Enter the Storage Administrator
Greg (shoe) Schuweiler
The tasks of a systems administrator's job are changing. In small and large
environments, systems administrators used to spend their days (and nights) managing
any number of servers with locally attached disks with an occasional timeout
for a game of X-Pilot, Doom, etc. We tuned the servers, managed the disks and
the data, and backed up the data to locally attached tape drives.
The failure of a disk usually meant an outage while the failed disk was replaced,
formatted, file systems built, and the data was restored from tape. The outage
was a fact of life that both the users and administrators accepted. These were
not always the good old days. I do not miss trying to justify to management
a 540-MB hard drive that cost $3500. I do miss running scripts via cron that
automatically sent an email stating the top five disk hogs to everyone with
an account on the system and letting peer pressure do the rest. Alas, one must
be a gentler systems administrator nowadays. Sigh.
Now I have a filing cabinet drawer full of 4.5-GB, 9-GB, 18-GB, and some 36-GB
SCSI drives that are perfectly serviceable but too small to be used in production.

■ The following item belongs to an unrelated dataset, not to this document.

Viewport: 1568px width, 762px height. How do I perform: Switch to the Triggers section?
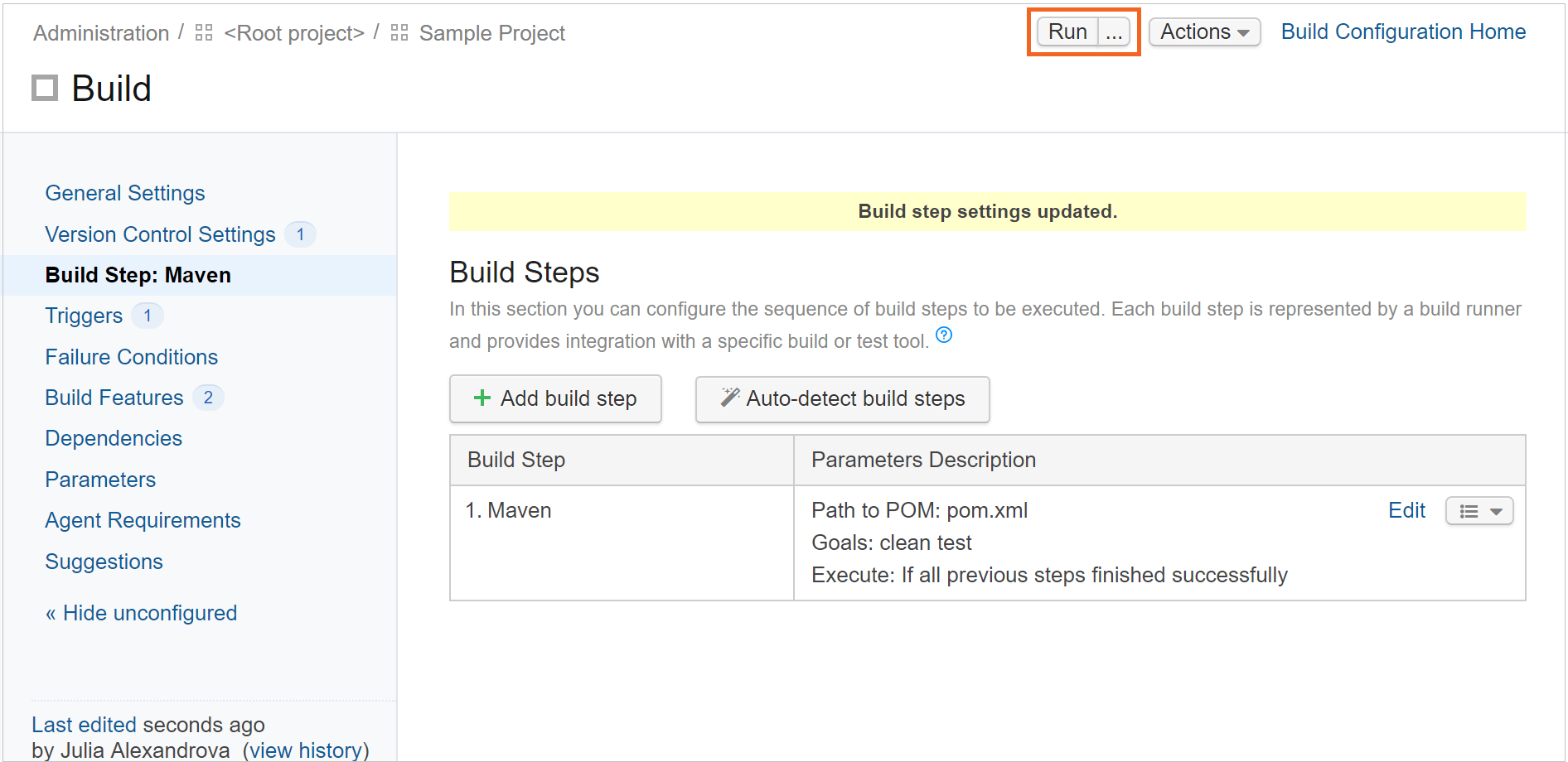83,316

I just cannot bear to part with them. We now purchase wads of storage that are
racked into datacenters in 0.5 and 1-TB clumps (a techie term) or disk arrays
that are monolithic blobs (another techie term) that snap together like Lego
building blocks and add storage by the tens of terabytes.
Our businesses' quest for acquiring data makes a salmon's run upstream to
its spawning place look like a Sunday stroll around a pond.